■ How to complete this task
Write out each line of the material below exactly as given.

-*-*-

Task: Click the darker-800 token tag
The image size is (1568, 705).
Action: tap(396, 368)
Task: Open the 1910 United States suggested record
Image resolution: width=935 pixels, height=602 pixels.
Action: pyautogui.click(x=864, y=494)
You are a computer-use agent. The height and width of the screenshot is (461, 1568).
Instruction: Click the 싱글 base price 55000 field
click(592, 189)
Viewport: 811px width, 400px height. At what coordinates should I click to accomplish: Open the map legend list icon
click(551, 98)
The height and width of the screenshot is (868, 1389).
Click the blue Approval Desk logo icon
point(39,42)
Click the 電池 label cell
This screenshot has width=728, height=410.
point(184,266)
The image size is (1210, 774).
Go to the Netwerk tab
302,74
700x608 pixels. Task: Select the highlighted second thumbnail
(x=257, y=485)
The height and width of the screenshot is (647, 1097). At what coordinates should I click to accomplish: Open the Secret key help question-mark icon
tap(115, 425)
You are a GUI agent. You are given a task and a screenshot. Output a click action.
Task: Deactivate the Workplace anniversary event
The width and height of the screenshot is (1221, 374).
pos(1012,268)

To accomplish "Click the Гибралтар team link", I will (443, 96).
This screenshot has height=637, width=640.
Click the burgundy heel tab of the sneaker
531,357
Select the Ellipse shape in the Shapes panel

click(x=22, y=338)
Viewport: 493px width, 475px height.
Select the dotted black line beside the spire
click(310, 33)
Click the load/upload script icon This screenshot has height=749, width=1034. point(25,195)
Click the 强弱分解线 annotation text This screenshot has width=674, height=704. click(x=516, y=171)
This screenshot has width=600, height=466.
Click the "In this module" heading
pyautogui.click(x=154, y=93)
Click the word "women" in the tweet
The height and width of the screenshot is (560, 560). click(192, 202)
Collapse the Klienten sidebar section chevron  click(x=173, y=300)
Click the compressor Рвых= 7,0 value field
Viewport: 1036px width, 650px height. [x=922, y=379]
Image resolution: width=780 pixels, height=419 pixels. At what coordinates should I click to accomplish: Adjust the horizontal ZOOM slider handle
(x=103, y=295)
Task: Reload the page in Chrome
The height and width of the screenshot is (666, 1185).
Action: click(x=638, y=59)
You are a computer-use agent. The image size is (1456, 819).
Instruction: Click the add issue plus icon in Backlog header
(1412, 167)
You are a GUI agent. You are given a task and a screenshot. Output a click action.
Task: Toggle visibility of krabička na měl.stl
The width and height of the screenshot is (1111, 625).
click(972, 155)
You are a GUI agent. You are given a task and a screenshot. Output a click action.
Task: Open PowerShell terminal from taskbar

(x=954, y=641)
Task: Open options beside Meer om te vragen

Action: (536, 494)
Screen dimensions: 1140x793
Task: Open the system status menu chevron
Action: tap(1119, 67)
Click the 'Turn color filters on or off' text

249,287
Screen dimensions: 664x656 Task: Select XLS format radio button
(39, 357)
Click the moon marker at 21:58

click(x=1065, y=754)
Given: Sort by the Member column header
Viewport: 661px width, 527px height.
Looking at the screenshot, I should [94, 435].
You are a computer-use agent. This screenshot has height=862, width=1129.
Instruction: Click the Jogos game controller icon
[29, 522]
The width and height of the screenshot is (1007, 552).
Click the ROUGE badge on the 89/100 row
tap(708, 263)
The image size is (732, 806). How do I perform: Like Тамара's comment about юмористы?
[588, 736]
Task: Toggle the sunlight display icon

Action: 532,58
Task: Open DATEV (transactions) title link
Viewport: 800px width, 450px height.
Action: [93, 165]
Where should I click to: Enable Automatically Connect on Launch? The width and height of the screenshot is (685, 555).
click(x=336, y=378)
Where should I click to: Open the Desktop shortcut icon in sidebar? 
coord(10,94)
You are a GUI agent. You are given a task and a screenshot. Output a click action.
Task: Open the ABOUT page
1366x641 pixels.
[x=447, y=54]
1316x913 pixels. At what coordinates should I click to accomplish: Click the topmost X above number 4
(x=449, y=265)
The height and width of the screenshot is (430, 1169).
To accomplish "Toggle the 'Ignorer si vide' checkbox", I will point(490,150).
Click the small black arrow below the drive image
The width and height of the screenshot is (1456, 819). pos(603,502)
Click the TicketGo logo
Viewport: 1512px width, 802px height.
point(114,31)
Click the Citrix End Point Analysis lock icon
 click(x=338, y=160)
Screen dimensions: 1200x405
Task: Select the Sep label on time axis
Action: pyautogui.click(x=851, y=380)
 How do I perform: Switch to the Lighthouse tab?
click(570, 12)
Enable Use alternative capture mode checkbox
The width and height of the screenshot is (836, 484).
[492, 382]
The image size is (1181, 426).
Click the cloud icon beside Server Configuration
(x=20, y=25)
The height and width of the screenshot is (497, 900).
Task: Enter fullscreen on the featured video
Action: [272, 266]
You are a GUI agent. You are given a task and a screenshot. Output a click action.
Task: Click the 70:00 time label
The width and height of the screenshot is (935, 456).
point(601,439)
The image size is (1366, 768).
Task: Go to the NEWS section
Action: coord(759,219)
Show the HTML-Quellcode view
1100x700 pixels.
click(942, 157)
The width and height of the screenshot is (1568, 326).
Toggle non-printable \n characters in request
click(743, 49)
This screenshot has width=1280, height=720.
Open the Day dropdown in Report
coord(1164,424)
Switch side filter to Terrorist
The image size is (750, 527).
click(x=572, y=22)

-*-*-

■ Exercise result
Task: Click the darker-800 token tag
The image size is (1568, 705).
Action: tap(396, 368)
Task: Open the 1910 United States suggested record
Image resolution: width=935 pixels, height=602 pixels.
Action: pyautogui.click(x=864, y=494)
You are a computer-use agent. The height and width of the screenshot is (461, 1568).
Instruction: Click the 싱글 base price 55000 field
click(592, 189)
Viewport: 811px width, 400px height. At what coordinates should I click to accomplish: Open the map legend list icon
click(551, 98)
The height and width of the screenshot is (868, 1389).
Click the blue Approval Desk logo icon
point(39,42)
Click the 電池 label cell
This screenshot has width=728, height=410.
point(184,266)
The image size is (1210, 774).
Go to the Netwerk tab
302,74
700x608 pixels. Task: Select the highlighted second thumbnail
(x=257, y=485)
The height and width of the screenshot is (647, 1097). At what coordinates should I click to accomplish: Open the Secret key help question-mark icon
tap(115, 425)
You are a GUI agent. You are given a task and a screenshot. Output a click action.
Task: Deactivate the Workplace anniversary event
The width and height of the screenshot is (1221, 374).
pos(1012,268)

To accomplish "Click the Гибралтар team link", I will (443, 96).
This screenshot has height=637, width=640.
Click the burgundy heel tab of the sneaker
531,357
Select the Ellipse shape in the Shapes panel

click(x=22, y=338)
Viewport: 493px width, 475px height.
Select the dotted black line beside the spire
click(310, 33)
Click the load/upload script icon This screenshot has height=749, width=1034. point(25,195)
Click the 强弱分解线 annotation text This screenshot has width=674, height=704. click(x=516, y=171)
This screenshot has width=600, height=466.
Click the "In this module" heading
pyautogui.click(x=154, y=93)
Click the word "women" in the tweet
The height and width of the screenshot is (560, 560). click(192, 202)
Collapse the Klienten sidebar section chevron  click(x=173, y=300)
Click the compressor Рвых= 7,0 value field
Viewport: 1036px width, 650px height. [x=922, y=379]
Image resolution: width=780 pixels, height=419 pixels. At what coordinates should I click to accomplish: Adjust the horizontal ZOOM slider handle
(x=103, y=295)
Task: Reload the page in Chrome
The height and width of the screenshot is (666, 1185).
Action: click(x=638, y=59)
You are a computer-use agent. The image size is (1456, 819).
Instruction: Click the add issue plus icon in Backlog header
(1412, 167)
You are a GUI agent. You are given a task and a screenshot. Output a click action.
Task: Toggle visibility of krabička na měl.stl
The width and height of the screenshot is (1111, 625).
click(972, 155)
You are a GUI agent. You are given a task and a screenshot. Output a click action.
Task: Open PowerShell terminal from taskbar

(x=954, y=641)
Task: Open options beside Meer om te vragen

Action: (536, 494)
Screen dimensions: 1140x793
Task: Open the system status menu chevron
Action: tap(1119, 67)
Click the 'Turn color filters on or off' text

249,287
Screen dimensions: 664x656 Task: Select XLS format radio button
(39, 357)
Click the moon marker at 21:58

click(x=1065, y=754)
Given: Sort by the Member column header
Viewport: 661px width, 527px height.
Looking at the screenshot, I should [94, 435].
You are a computer-use agent. This screenshot has height=862, width=1129.
Instruction: Click the Jogos game controller icon
[29, 522]
The width and height of the screenshot is (1007, 552).
Click the ROUGE badge on the 89/100 row
tap(708, 263)
The image size is (732, 806). How do I perform: Like Тамара's comment about юмористы?
[588, 736]
Task: Toggle the sunlight display icon

Action: 532,58
Task: Open DATEV (transactions) title link
Viewport: 800px width, 450px height.
Action: [93, 165]
Where should I click to: Enable Automatically Connect on Launch? The width and height of the screenshot is (685, 555).
click(x=336, y=378)
Where should I click to: Open the Desktop shortcut icon in sidebar? 
coord(10,94)
You are a GUI agent. You are given a task and a screenshot. Output a click action.
Task: Open the ABOUT page
1366x641 pixels.
[x=447, y=54]
1316x913 pixels. At what coordinates should I click to accomplish: Click the topmost X above number 4
(x=449, y=265)
The height and width of the screenshot is (430, 1169).
To accomplish "Toggle the 'Ignorer si vide' checkbox", I will point(490,150).
Click the small black arrow below the drive image
The width and height of the screenshot is (1456, 819). pos(603,502)
Click the TicketGo logo
Viewport: 1512px width, 802px height.
point(114,31)
Click the Citrix End Point Analysis lock icon
 click(x=338, y=160)
Screen dimensions: 1200x405
Task: Select the Sep label on time axis
Action: pyautogui.click(x=851, y=380)
 How do I perform: Switch to the Lighthouse tab?
click(570, 12)
Enable Use alternative capture mode checkbox
The width and height of the screenshot is (836, 484).
[492, 382]
The image size is (1181, 426).
Click the cloud icon beside Server Configuration
(x=20, y=25)
The height and width of the screenshot is (497, 900).
Task: Enter fullscreen on the featured video
Action: [272, 266]
You are a GUI agent. You are given a task and a screenshot. Output a click action.
Task: Click the 70:00 time label
The width and height of the screenshot is (935, 456).
point(601,439)
The image size is (1366, 768).
Task: Go to the NEWS section
Action: coord(759,219)
Show the HTML-Quellcode view
1100x700 pixels.
click(942, 157)
The width and height of the screenshot is (1568, 326).
Toggle non-printable \n characters in request
click(743, 49)
This screenshot has width=1280, height=720.
Open the Day dropdown in Report
coord(1164,424)
Switch side filter to Terrorist
The image size is (750, 527).
click(x=572, y=22)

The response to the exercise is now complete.